THINGS MEN HAVE TOLD ME

  1. I'm so pretty. Too pretty to be waitressing here.
    As they slide a big meaty hand over my backside with the full knowledge that if I scream I'll lose my job.
  2. I'm an ugly bitch.
    When I reject compliments like "nice tits" on the street
  3. I'm a psychopath.
    Because we were dating for three years and I cried after finding out how much I'd been lied to. Yep. That's me. Just one chainsaw away from Patrick Bateman.
  4. It might never happen
    Right after they tell me to smile. As soon as you're talking to me pal, it already has.
  5. I only got PhD funding because I am beautiful.
    Dang. Oh well. You win some.
  6. I only got PhD funding because I fucked my...
    Straight female supervisors. Both of them!

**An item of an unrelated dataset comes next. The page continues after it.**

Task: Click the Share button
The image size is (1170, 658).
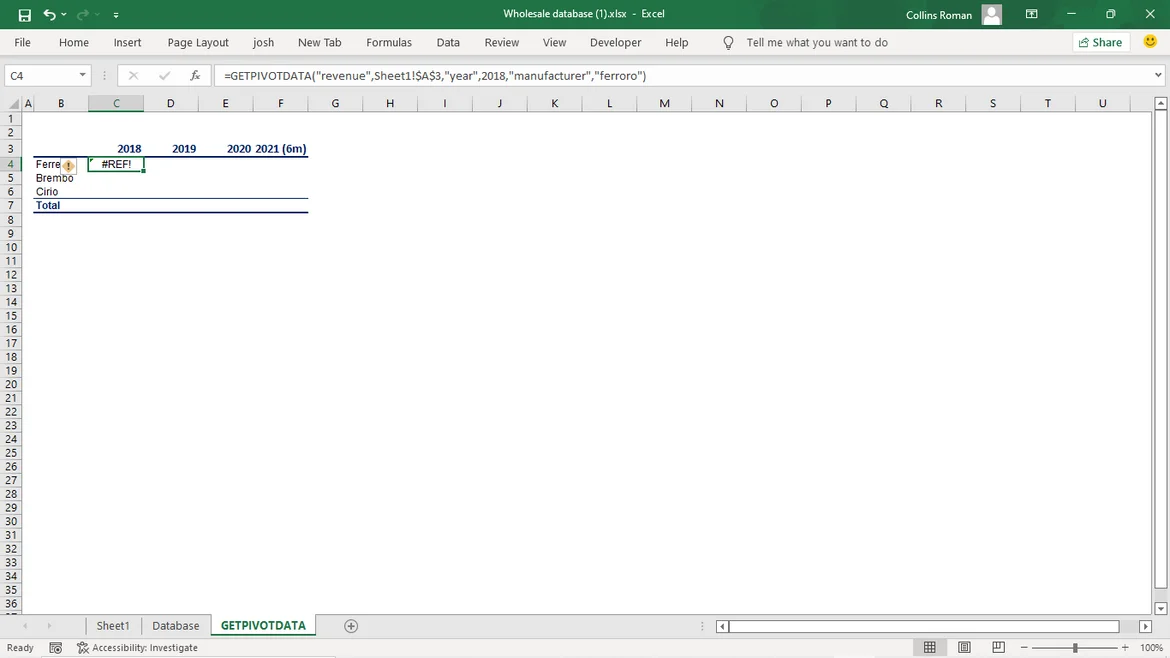Action: point(1100,42)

  7. I'm being hysterical.
    It doesn't matter what has happened. What or who I've lost. my GOD CAN I JUST STOP BEING SO FUCKING HYSTERICAL
  8. I'm on my period.
    Actually I free bleed, so if I was, you'd know
  9. I might want to dumb down a little
    Smart girls are kind of a turn off. Unless... Do you have one of those little graduation hats?
  10. I'd only get kicked out of bed
    So he could fuck me on the floor
  11. Maybe I didn't hear him the first time
    He wants my number. Oh OK then. Seeing as it's you.